+++ Excerpt to read +++
Mrs. Boggs with Mr. Baker.

Mr. Hébert with Mr. Conlan.

Mr. Rooney of New York with Mr. Eshleman.

Mr. Mitchell of Maryland with Mr. Davis of Georgia.
Mr. Riegle with Mr. Hogan.

Mr. Jarman with Mr. Camp.

Mr. Jones of North Carolina with Mr. Kuykendall.
Mr. Teague with Mr. Chamberlain.

Mr. Gray with Mr. Rarick.

Mr. Nichols with Mr. Roncallo of New York.

Mr. Roncalio of Wyoming with Mr. Conable.
Mrs. Green of Oregon with Mr. Hastings.

Mr. Shoup with Mr. Thomson of Wisconsin.
Mr. Towell of Nevada with Mr. Wyman.

Mrs. Vander Jagt with Mr. Veysey.

The result of the vote was announced as above recorded.

The SPEAKER. The Clerk will notify the Senate of the action of the House.

GENERAL LEAVE

Mr. MOORHEAD of Pennsylvania. Mr. Speaker, I ask unanimous consent that all Members may have 5 legislative days in which to revise and extend their remarks, and include extraneous matter, on the bill just passed.

The SPEAKER. Is there objection to the request of the gentleman from Pennsylvania?

There was no objection.

G. SENATE ACTION AND VOTE ON PRESIDENTIAL VETO,

NOVEMBER 21, 1974; PP. S19806-S19823

FREEDOM OF INFORMATION ACT-VETO

The PRESIDING OFFICER. Under the previous unanimous consent agreement, the hour of 1 o'clock having arrived, the Senate will now proceed to the consideration of the veto message on H.R. 12471.
+++ Data provided +++
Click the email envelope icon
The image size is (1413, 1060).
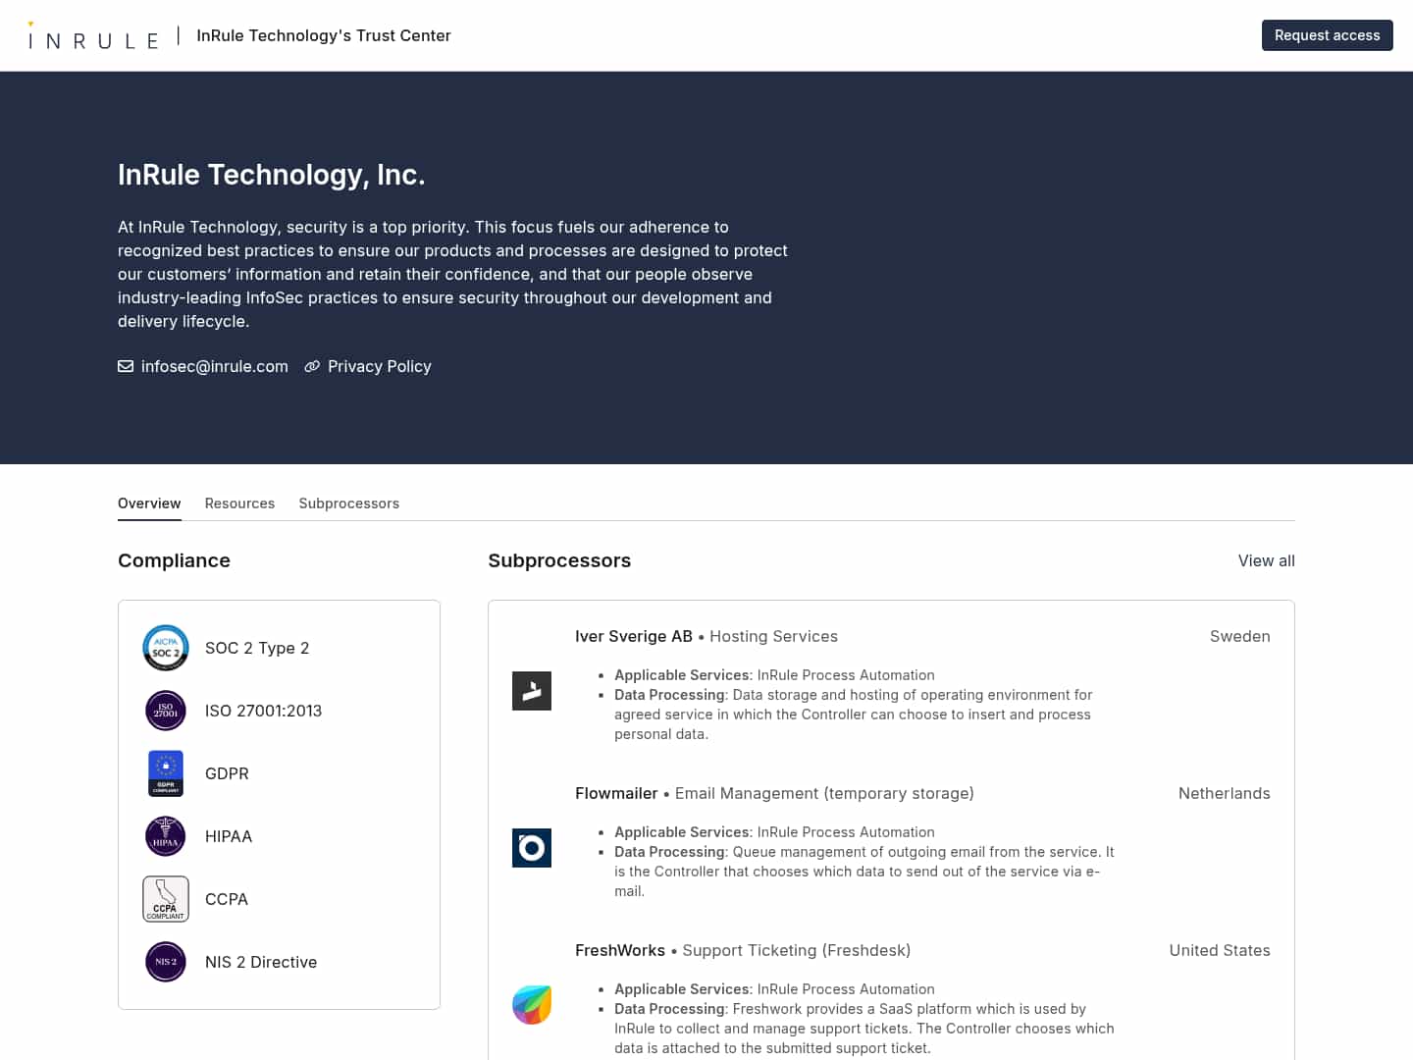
+++
+++ Data provided +++
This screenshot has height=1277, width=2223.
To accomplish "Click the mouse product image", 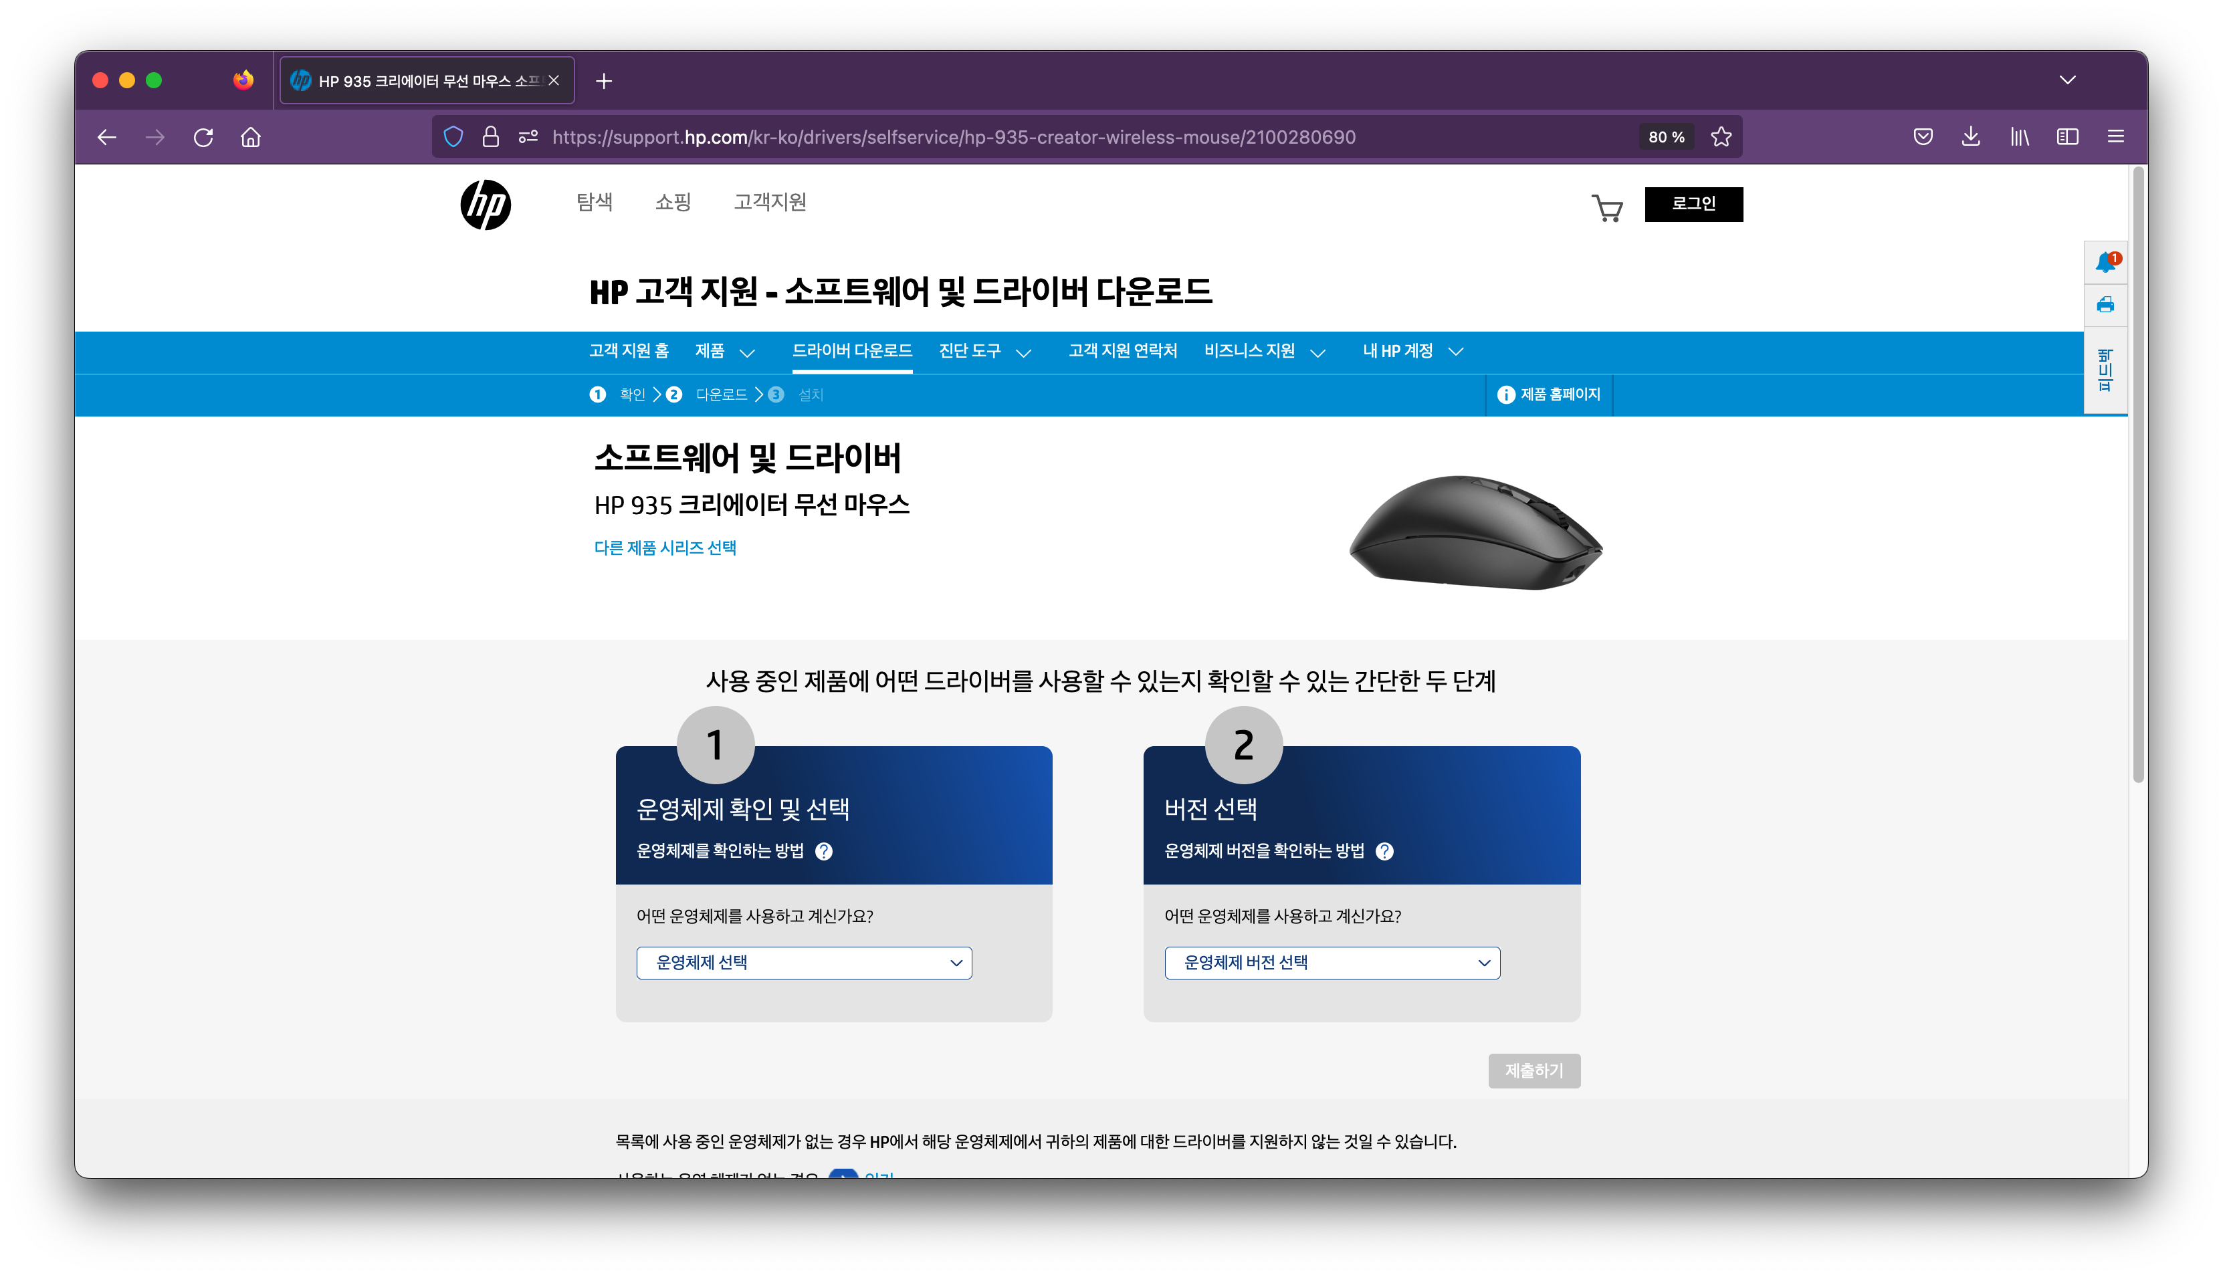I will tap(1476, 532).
+++
+++ Data provided +++
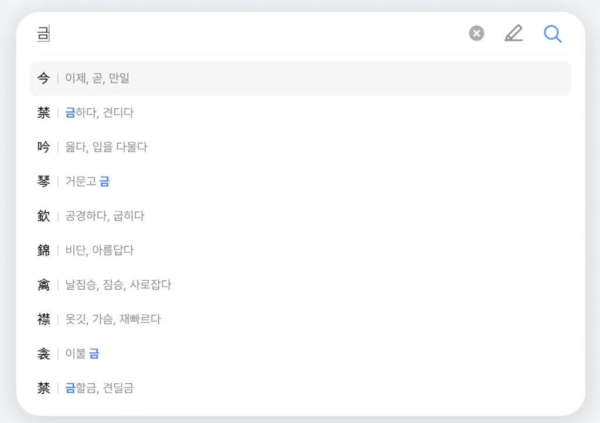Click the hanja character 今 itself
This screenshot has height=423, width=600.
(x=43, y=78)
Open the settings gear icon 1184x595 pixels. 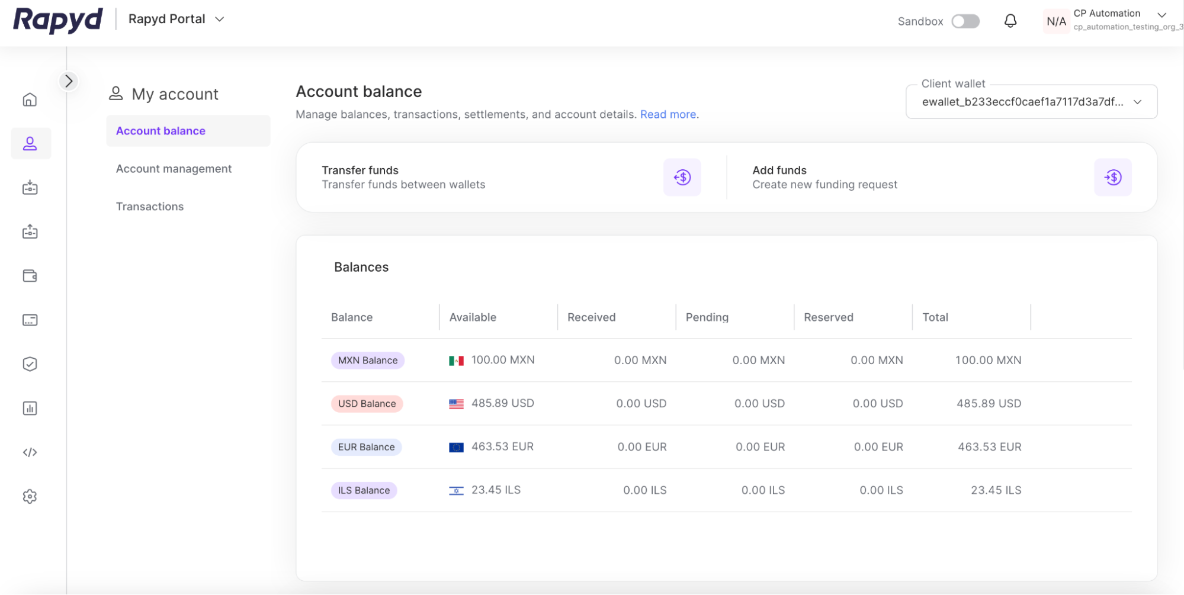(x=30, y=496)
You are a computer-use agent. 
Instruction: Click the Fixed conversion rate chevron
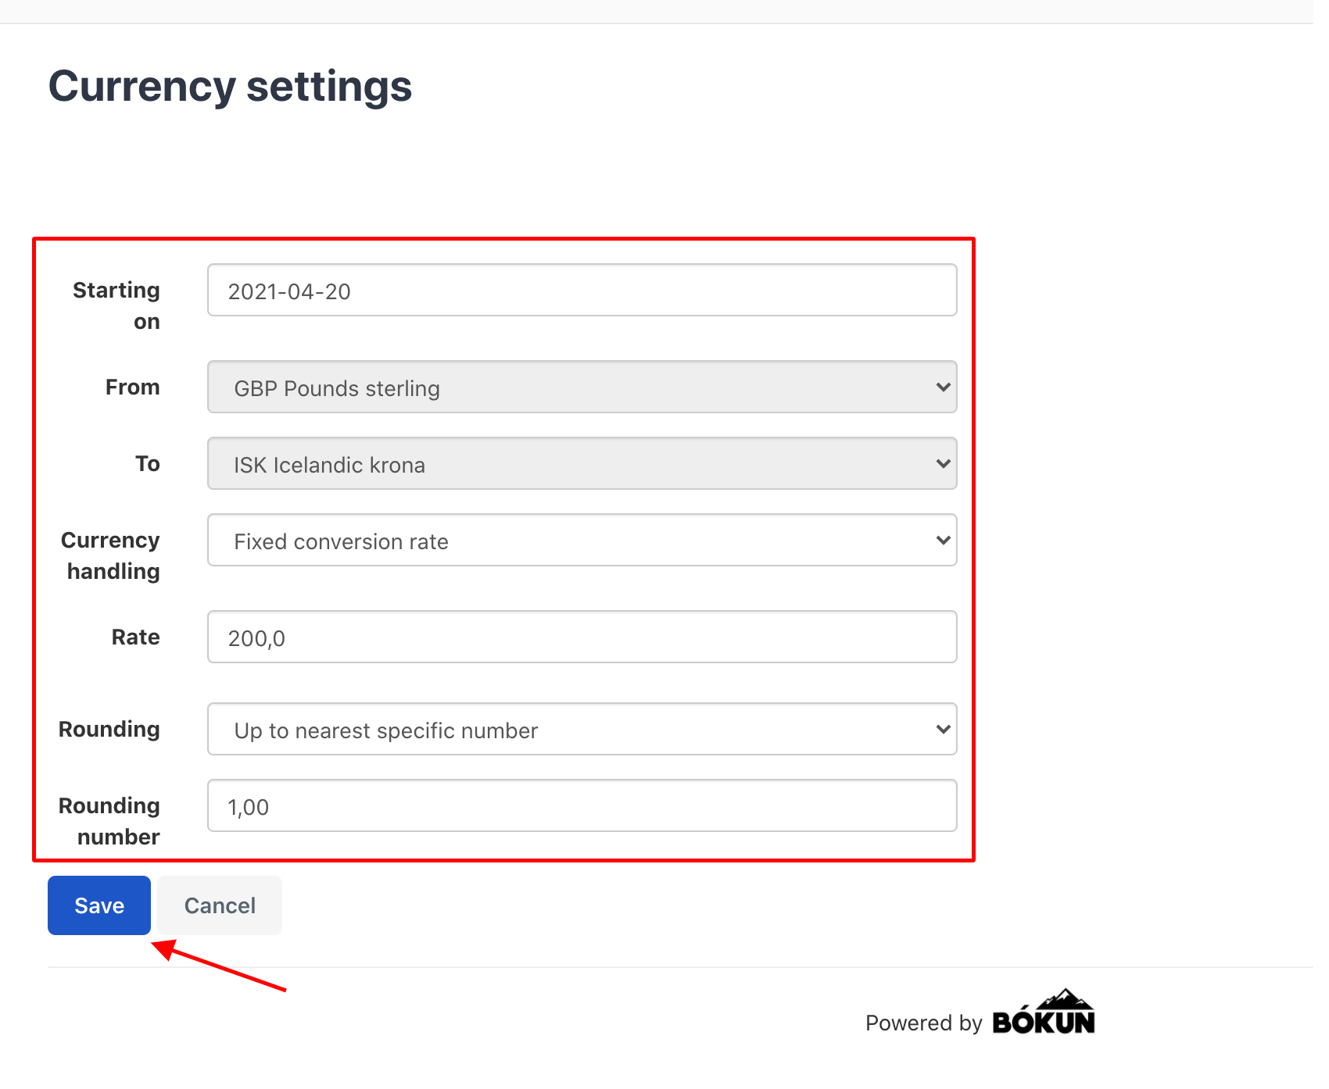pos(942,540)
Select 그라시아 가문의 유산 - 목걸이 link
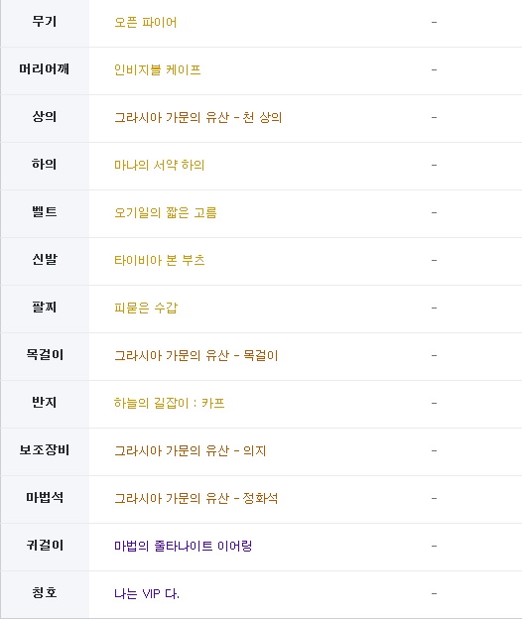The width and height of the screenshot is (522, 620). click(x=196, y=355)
+++
From the congressional proceedings text, write out the passage that begins at the words "Mrs. Vander Jagt" and stops after "was no objection.".

Mrs. Vander Jagt with Mr. Veysey.

The result of the vote was announced as above recorded.

The SPEAKER. The Clerk will notify the Senate of the action of the House.

GENERAL LEAVE

Mr. MOORHEAD of Pennsylvania. Mr. Speaker, I ask unanimous consent that all Members may have 5 legislative days in which to revise and extend their remarks, and include extraneous matter, on the bill just passed.

The SPEAKER. Is there objection to the request of the gentleman from Pennsylvania?

There was no objection.